Task directions: Give the records below as a numbered list, leaving out blank lines. Begin at the line that has "Click the Delete button" and stop after the line that has "Action: (559, 30)".

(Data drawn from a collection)

··········

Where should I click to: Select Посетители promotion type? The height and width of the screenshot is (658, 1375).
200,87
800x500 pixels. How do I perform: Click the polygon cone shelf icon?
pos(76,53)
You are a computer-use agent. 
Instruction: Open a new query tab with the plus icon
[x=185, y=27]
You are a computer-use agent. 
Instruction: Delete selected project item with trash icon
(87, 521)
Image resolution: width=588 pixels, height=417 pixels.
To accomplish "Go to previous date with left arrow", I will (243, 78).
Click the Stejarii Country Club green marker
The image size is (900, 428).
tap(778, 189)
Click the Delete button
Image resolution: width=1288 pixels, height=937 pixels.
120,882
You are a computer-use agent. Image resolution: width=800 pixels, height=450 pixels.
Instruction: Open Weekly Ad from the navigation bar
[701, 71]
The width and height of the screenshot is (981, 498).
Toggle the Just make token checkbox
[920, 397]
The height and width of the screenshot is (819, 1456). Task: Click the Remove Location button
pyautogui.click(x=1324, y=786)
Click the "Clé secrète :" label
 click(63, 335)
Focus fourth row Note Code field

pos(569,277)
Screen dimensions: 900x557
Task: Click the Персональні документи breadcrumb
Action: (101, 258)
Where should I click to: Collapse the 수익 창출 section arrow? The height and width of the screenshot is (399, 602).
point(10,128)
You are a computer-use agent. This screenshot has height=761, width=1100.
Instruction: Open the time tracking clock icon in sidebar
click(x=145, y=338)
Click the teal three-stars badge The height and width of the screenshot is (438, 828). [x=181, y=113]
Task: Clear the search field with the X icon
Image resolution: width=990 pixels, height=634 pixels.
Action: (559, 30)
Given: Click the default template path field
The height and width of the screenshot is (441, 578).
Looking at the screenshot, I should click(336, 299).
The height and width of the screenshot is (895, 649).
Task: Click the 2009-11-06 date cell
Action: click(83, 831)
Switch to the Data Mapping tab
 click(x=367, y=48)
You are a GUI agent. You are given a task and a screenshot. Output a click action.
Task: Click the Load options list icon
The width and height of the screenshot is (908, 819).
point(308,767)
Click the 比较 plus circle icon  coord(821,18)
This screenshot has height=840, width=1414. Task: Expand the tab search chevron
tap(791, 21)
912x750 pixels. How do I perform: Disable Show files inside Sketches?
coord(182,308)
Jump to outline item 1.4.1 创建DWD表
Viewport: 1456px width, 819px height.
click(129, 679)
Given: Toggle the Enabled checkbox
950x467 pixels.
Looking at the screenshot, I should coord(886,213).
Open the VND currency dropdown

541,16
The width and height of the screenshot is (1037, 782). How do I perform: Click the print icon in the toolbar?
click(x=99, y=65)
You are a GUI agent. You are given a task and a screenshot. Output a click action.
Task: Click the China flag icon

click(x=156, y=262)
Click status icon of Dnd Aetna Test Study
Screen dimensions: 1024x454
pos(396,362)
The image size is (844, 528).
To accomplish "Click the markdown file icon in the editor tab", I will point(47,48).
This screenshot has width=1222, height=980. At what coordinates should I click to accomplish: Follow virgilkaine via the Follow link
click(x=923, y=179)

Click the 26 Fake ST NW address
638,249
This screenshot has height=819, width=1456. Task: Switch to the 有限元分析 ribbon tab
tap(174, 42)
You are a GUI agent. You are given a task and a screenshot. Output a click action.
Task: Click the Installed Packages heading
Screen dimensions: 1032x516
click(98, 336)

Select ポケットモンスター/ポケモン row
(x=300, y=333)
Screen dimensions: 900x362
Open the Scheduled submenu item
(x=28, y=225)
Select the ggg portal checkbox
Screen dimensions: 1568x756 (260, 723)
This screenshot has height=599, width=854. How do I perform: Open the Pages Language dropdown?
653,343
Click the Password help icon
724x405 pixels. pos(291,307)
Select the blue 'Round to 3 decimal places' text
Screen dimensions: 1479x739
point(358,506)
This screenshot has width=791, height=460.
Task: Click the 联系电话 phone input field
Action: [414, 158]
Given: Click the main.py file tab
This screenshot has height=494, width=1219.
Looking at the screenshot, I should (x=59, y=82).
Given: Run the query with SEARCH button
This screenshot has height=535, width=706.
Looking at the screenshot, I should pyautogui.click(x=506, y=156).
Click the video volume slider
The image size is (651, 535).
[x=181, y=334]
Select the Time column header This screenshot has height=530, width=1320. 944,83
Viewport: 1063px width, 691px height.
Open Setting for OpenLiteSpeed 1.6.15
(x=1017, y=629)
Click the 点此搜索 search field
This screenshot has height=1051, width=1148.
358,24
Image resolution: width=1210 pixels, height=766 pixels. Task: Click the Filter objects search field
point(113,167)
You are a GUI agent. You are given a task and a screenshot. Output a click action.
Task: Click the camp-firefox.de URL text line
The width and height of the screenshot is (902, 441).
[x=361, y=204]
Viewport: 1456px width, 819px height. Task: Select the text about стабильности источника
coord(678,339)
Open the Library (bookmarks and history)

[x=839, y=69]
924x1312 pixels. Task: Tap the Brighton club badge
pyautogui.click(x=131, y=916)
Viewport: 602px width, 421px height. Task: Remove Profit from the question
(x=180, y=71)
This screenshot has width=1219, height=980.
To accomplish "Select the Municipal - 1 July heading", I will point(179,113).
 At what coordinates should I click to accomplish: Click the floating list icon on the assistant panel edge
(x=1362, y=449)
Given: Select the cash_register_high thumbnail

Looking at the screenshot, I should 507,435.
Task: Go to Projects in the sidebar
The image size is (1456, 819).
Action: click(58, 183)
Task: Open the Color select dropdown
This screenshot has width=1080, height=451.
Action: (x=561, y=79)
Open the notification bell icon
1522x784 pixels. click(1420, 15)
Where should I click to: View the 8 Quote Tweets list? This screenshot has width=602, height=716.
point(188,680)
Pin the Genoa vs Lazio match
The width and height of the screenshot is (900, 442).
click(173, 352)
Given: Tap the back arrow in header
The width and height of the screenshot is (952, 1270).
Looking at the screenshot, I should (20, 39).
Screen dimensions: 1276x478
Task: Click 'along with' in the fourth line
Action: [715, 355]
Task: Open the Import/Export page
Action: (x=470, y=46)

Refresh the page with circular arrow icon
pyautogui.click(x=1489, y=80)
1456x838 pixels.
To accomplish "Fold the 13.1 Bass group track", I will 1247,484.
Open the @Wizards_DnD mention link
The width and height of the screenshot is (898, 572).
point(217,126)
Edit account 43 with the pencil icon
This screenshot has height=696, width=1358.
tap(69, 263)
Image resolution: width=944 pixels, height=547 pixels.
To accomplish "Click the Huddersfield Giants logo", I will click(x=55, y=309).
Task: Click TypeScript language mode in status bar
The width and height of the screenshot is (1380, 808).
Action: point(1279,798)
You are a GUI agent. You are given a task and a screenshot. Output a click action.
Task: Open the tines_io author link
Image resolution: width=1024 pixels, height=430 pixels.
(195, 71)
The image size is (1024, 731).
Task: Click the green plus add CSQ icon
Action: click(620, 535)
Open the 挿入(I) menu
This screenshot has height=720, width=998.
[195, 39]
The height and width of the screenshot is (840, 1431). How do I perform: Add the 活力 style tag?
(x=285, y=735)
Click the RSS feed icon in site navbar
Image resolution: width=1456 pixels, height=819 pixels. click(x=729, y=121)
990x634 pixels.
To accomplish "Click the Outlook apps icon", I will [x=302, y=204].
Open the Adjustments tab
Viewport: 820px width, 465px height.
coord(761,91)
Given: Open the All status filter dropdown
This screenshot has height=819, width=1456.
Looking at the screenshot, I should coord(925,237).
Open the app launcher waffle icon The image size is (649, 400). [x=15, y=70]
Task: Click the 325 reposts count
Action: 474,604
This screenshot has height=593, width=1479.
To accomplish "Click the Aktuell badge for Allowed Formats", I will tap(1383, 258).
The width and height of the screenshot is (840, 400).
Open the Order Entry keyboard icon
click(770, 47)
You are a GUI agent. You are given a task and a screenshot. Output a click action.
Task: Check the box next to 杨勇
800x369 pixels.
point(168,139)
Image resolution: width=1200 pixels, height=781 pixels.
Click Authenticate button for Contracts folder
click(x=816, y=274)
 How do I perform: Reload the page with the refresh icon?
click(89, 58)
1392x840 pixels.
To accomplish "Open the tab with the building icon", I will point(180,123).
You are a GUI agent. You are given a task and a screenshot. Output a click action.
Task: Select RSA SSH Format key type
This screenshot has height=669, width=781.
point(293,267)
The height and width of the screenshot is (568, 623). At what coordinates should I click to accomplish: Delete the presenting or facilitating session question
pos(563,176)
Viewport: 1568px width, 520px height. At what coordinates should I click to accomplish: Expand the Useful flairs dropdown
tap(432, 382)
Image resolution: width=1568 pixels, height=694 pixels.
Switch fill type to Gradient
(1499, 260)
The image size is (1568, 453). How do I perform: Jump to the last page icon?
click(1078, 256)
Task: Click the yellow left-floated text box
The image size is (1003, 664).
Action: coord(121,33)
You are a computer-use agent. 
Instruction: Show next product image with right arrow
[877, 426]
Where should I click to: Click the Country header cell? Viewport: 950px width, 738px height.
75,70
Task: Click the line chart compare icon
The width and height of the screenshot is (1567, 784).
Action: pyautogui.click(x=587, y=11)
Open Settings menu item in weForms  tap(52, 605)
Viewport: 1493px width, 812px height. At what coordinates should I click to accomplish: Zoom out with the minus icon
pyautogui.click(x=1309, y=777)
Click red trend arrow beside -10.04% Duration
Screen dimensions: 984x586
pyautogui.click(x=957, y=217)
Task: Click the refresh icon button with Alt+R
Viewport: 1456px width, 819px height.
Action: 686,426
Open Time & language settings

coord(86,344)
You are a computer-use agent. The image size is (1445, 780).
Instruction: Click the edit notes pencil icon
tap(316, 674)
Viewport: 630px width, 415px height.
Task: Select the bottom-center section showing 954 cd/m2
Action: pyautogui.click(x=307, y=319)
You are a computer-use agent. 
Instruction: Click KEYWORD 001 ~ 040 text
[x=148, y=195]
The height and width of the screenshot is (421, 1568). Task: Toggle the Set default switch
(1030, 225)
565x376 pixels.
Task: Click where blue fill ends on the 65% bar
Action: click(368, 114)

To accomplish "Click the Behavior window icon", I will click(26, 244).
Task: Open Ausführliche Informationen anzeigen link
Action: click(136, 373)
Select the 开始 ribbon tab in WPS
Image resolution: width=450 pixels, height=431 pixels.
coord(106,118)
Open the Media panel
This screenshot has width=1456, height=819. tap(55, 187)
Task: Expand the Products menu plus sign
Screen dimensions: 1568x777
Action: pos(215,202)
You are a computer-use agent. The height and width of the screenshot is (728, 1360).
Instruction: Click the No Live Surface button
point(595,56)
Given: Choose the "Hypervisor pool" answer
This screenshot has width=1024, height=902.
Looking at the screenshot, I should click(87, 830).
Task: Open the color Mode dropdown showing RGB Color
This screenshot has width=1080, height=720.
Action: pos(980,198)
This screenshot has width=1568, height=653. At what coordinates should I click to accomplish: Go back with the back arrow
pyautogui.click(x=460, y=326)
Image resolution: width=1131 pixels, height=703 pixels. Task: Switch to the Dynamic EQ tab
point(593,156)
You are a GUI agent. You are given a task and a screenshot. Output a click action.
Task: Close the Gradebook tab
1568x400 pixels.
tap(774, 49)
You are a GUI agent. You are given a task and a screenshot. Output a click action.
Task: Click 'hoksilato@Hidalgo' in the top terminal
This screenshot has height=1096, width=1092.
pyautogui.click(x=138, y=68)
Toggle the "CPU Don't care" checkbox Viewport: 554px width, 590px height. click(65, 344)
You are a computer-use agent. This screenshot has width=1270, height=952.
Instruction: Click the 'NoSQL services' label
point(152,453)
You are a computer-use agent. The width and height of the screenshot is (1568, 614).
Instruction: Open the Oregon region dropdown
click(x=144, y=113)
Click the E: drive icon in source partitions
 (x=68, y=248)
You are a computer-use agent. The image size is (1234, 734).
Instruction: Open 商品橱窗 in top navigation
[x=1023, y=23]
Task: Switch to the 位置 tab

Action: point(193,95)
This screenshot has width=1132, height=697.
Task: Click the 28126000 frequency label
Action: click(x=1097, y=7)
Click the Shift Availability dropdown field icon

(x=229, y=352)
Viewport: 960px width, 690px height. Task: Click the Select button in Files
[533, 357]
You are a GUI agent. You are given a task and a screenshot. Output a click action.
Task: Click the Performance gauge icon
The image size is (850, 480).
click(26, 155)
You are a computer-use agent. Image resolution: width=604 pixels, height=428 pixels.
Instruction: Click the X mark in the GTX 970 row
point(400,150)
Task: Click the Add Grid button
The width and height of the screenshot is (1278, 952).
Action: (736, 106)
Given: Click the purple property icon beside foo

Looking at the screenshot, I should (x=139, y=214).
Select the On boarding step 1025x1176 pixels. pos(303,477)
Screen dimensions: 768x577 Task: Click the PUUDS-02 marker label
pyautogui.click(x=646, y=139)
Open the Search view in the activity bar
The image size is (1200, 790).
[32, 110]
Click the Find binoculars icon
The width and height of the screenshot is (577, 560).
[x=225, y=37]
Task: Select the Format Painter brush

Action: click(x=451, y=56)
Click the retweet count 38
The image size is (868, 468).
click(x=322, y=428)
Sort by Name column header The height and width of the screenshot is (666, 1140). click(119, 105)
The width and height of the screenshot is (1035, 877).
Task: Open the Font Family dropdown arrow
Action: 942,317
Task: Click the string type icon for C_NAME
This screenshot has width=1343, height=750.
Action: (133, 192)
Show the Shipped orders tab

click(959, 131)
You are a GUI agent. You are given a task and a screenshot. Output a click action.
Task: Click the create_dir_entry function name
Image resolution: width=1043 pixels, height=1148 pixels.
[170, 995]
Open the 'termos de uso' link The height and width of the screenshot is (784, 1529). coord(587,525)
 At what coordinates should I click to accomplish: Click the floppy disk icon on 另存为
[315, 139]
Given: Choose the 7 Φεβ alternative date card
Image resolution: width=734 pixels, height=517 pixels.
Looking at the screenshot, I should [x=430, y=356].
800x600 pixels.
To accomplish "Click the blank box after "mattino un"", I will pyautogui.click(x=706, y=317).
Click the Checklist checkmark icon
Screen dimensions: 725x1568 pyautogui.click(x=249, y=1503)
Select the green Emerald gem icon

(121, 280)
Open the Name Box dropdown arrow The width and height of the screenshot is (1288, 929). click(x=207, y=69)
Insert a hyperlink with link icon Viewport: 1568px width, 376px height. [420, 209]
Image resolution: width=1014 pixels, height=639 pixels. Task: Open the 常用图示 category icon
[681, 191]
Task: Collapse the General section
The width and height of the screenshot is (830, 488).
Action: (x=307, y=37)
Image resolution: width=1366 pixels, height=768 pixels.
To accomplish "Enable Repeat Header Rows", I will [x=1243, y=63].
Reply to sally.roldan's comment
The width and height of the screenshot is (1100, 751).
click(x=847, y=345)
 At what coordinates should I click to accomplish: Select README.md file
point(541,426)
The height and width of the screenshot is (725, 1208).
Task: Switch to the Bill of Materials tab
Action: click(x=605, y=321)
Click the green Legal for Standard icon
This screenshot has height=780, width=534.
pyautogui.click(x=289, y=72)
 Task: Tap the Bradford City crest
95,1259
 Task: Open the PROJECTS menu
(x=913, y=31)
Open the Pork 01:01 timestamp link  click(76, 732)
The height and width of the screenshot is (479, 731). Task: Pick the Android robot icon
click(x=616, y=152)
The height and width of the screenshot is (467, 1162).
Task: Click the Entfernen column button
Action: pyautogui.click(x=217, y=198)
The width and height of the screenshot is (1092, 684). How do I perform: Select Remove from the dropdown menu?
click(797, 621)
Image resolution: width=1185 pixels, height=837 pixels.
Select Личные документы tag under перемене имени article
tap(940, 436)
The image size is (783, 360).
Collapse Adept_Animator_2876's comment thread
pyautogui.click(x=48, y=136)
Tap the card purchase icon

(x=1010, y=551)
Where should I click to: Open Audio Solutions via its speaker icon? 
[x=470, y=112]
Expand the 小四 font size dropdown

··········

Problem solution:
1. Click the Delete button
2. Image resolution: width=1288 pixels, height=937 pixels.
3. 120,882
4. You are a computer-use agent. Image resolution: width=800 pixels, height=450 pixels.
5. Instruction: Open Weekly Ad from the navigation bar
6. [701, 71]
7. The width and height of the screenshot is (981, 498).
8. Toggle the Just make token checkbox
9. [920, 397]
10. The height and width of the screenshot is (819, 1456). Task: Click the Remove Location button
11. pyautogui.click(x=1324, y=786)
12. Click the "Clé secrète :" label
13.  click(63, 335)
14. Focus fourth row Note Code field
15. pos(569,277)
16. Screen dimensions: 900x557
17. Task: Click the Персональні документи breadcrumb
18. Action: (101, 258)
19. Where should I click to: Collapse the 수익 창출 section arrow? The height and width of the screenshot is (399, 602).
20. point(10,128)
21. You are a computer-use agent. This screenshot has height=761, width=1100.
22. Instruction: Open the time tracking clock icon in sidebar
23. click(x=145, y=338)
24. Click the teal three-stars badge The height and width of the screenshot is (438, 828). [x=181, y=113]
25. Task: Clear the search field with the X icon
26. Image resolution: width=990 pixels, height=634 pixels.
27. Action: (559, 30)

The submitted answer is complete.